Home > Published Issues > 2024 > Volume 15, No. 10, 2024 >
JAIT 2024 Vol.15(10): 1163-1173
doi: 10.12720/jait.15.10.1163-1173

Optimizing Deep Learning Efficiency through Algorithm-Hardware Co-design

Joseph T. Santoso *, Mars C. Wibowo, and Budi Raharjo
Faculty of Computer and Business, University of Science and Computer Technology, Semarang, Indonesia
Email: joseph_teguh@stekom.ac.id (J.T.S.); caroline@stekom.cac.id (M.C.W.); budiraharjo@stekom.ac.id (B.R.)
*Corresponding author

Manuscript received February 1, 2024; revised June 06, 2024; accepted July 15, 2024; published October 23, 2024.
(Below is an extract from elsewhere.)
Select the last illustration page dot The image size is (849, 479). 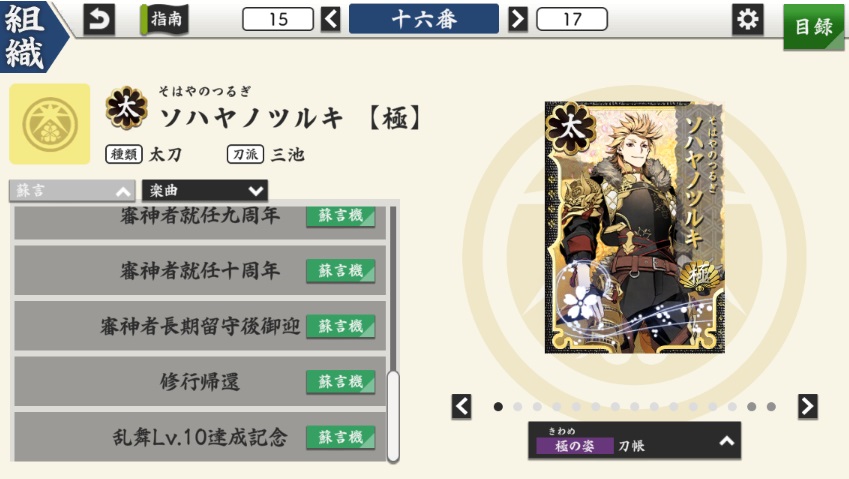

Abstract—This study proposes a collaborative approach between algorithms and hardware to enhance the efficiency and effectiveness of deep learning algorithms by exploring hardware architectures most suitable for efficiently executing deep learning algorithms. This co-design approach comprises algorithms and hardware to optimize model complexity and build resource-efficient solutions. Regularization techniques are employed to reduce computational demands from deep learning models to enhance the effectiveness and accuracy of deep learning outputs in deep compression applications. Additionally, this research also develops an Efficient Inference Engine (EIE), a specialized hardware accelerator designed for direct inference on compressed models, significantly improving performance and energy efficiency. The techniques utilized in this research encompass Deep Compression (DC), Dense-Sparse-Dense (DSD), and EIE. The DSD technique involves periodic pruning and restoration of connections in deep learning models to enhance prediction accuracy and prevent overfitting. For the EIE technique, direct inference is performed on compressed models, thus saving memory bandwidth and improving inference speed and energy efficiency. The results of this research show that the development of DC techniques, DSD training, and the EIE hardware architecture have successfully improved deep learning efficiency. With the deep compression model, DNN models can be compressed by 17× up to 49× without sacrificing prediction accuracy. Meanwhile, DSD improves prediction accuracy for various deep learning models (convolutional neural networks, recurrent neural networks, and long short term memory networks). Lastly, EIE has achieved a speed improvement of 13-fold and energy efficiency of 3,400-fold compared to GPUs, enabling faster, more energy-efficient, and more accurate usage in various applications.
 
Keywords—Deep Compression (DC), Efficient Inference Engine (EIE), Dense-Sparse-Dense (DSD), algorithm, hardware co-design

Cite: Joseph T. Santoso, Mars C. Wibowo, and Budi Raharjo, "Optimizing Deep Learning Efficiency through Algorithm-Hardware Co-design," Journal of Advances in Information Technology, Vol. 15, No. 10, pp. 1163-1173, 2024.

Copyright © 2024 by the authors. This is an open access article distributed under the Creative Commons Attribution License (CC BY-NC-ND 4.0), which permits use, distribution and reproduction in any medium, provided that the article is properly cited, the use is non-commercial and no modifications or adaptations are made.